The above may sound quite dangerous, but if the implementation follows the recommended write ordering of allocation bitmap → FAT → directory entry when creating a file and the reverse when deleting a file, then even interrupted writes do not pose an issue.

One or two FATs

Another interesting thing to discuss is having a 1 or 2 FATs. FAT32 has two mirrored FATs​ (they always have the same content) while exFAT has only one FAT (except on TexFAT only available on Windows CE). The FAT is quite important as if it lost, then it is impossible to fully read fragmented files anymore so it seemed like a bad idea to get rid of the backup copy. But after more consideration, it may be valid choice because:

• Having 2 FATs does not protect against implementation errors, which will write bad data to both FATs anyway.
• The FAT is not checksummed and thus it is not possible to know when a FAT is corrupted and to switch to the backup FAT. The only scenario the backup FAT can be automatically used is when the underlying media return a read error for the first FAT.
• On exFAT, as long as the file is not fragmented, the FAT is not used at all so it now plays a much smaller role.
• Having to update 2 FATs reduces the write performance as all updates have to been done twice.

Conclusion

• The exFAT file system is not as fragile as anecdotes on the Internet may lead you to believe. Most failures are limited to the file being written and interrupted writes do not corrupt the entire file system. Anecdotes of corruption on the Internet are likely due to bad implementation of the file system rather than the file system design itself.
• It is important to run CHKDSK or fsck after an interrupted write as invalid entries in the FAT or allocation bitmap may lead to future random data corruption.
• For mostly cold data requiring cross-platform compatibility, exFAT is a completely valid choice for a file system.

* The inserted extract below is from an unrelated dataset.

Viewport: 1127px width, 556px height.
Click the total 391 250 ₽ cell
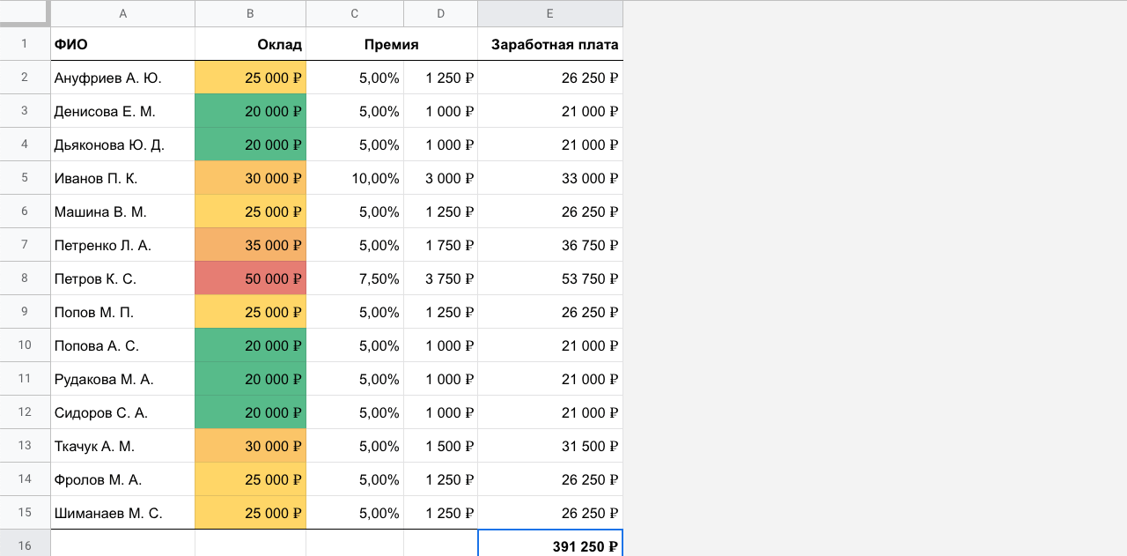(x=550, y=545)
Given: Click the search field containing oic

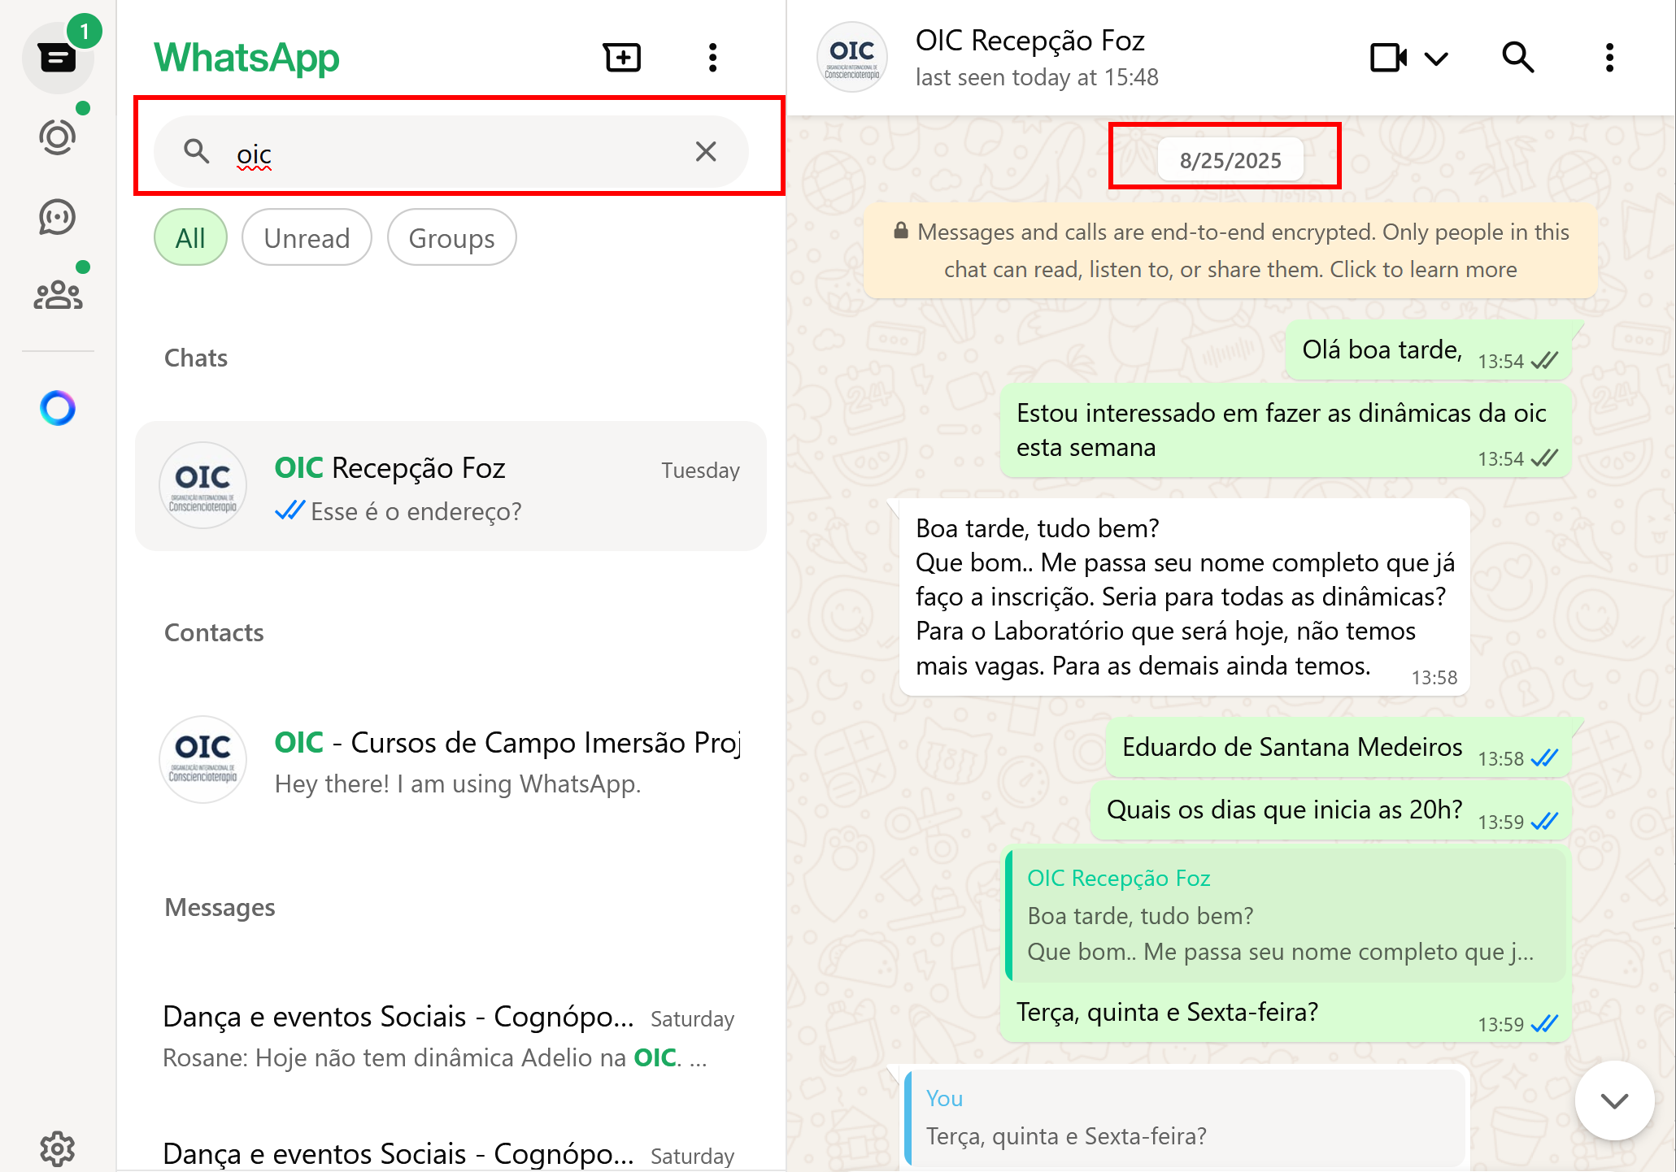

Nevertheless, you may not want to choose exFAT because:

• Due to large allocation unit (cluster size), exFAT is quite inefficient if you have a lot of small files (I’m looking at you, node_modules). At 2 TB, the allocation unit for exFAT is 512 KB (any file size will be rounded up to 512 KB) while for NTFS it is 4 KB and NTFS even has special handling for very small files storing them directly in the MFT. Thus for this use case, it is better to use the native file system of each OS.
• The tooling, even by Microsoft, is not as great as other file systems. For example, Windows does not provide a defrag tool or a resize tool for exFAT.